▶ **The problem**
Copy out every line of text in the items below word for word. Leave out the pictures.

═══

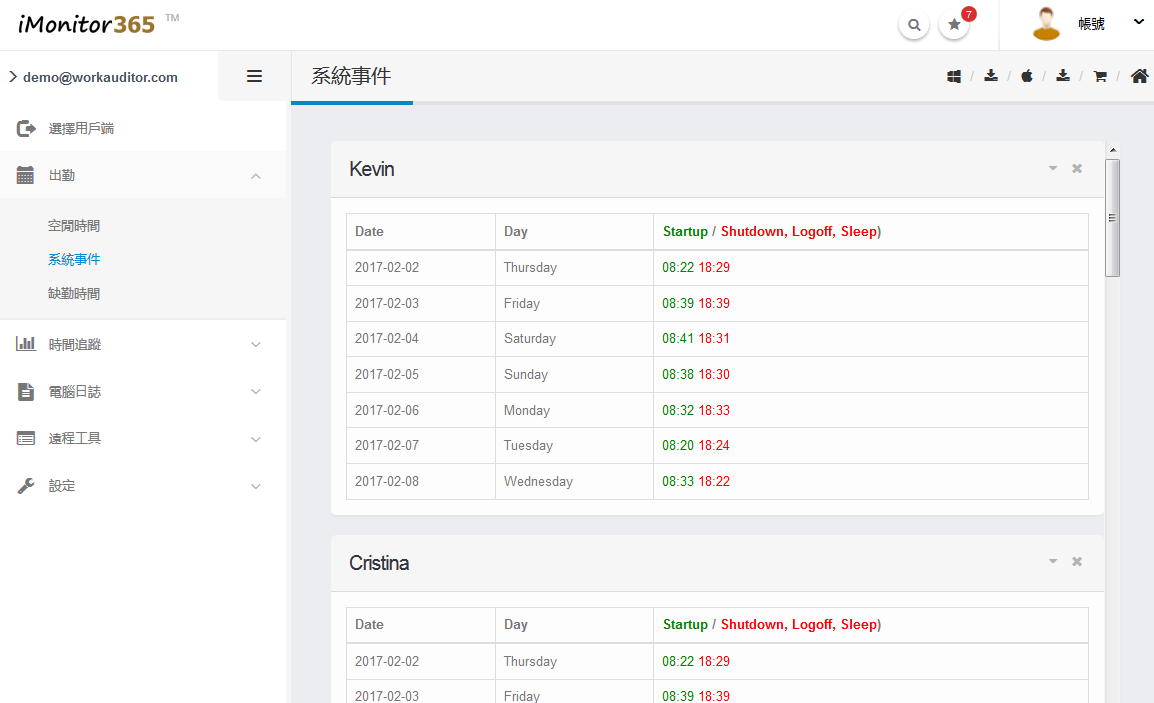The height and width of the screenshot is (703, 1154).
Task: Expand the 電腦日誌 sidebar section
Action: [140, 392]
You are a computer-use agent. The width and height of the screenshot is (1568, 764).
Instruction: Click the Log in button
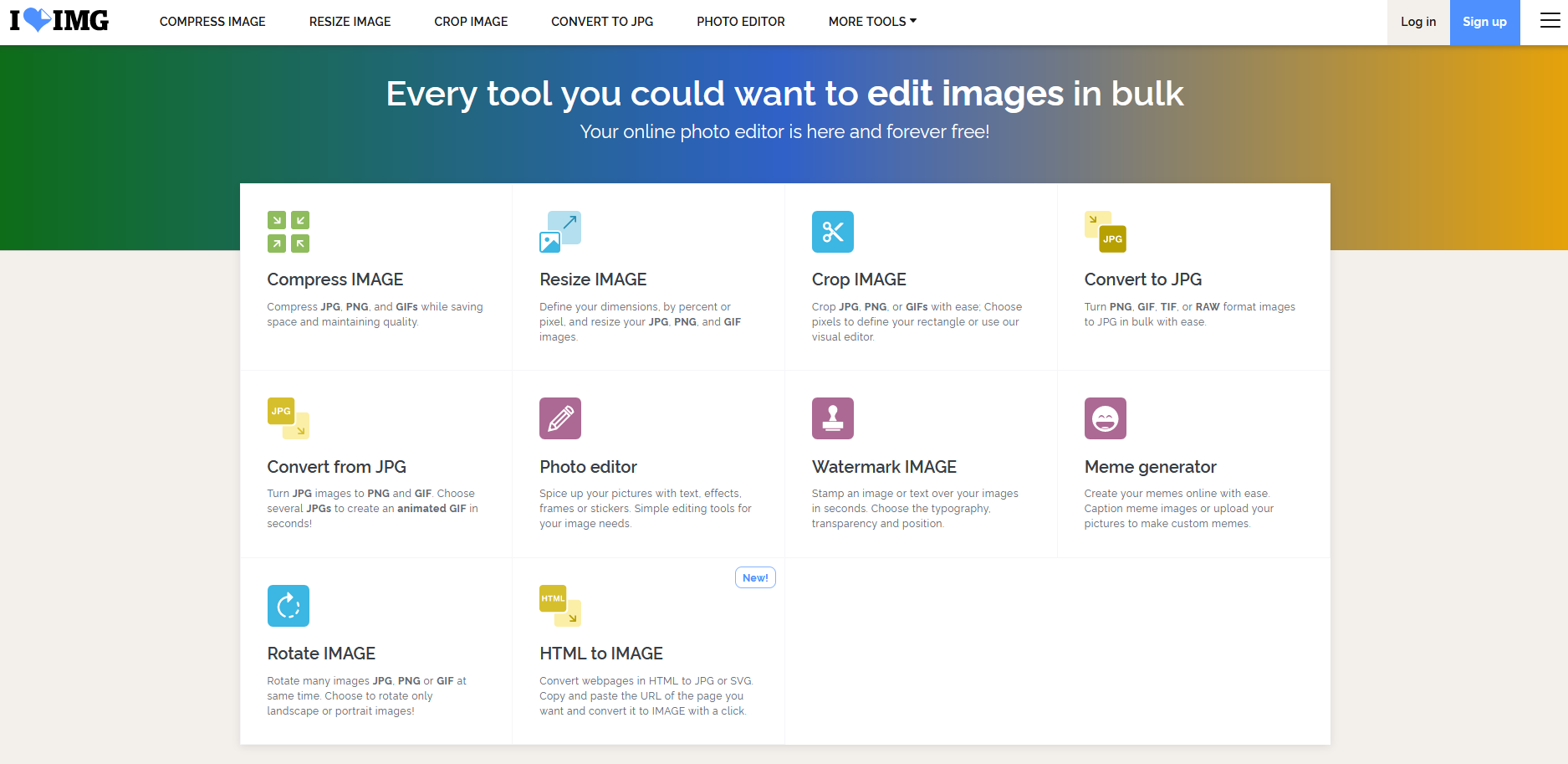point(1417,22)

═══

▶ **Full output**
The height and width of the screenshot is (703, 1154).
Task: Expand the 電腦日誌 sidebar section
Action: [140, 392]
You are a computer-use agent. The width and height of the screenshot is (1568, 764).
Instruction: Click the Log in button
point(1417,22)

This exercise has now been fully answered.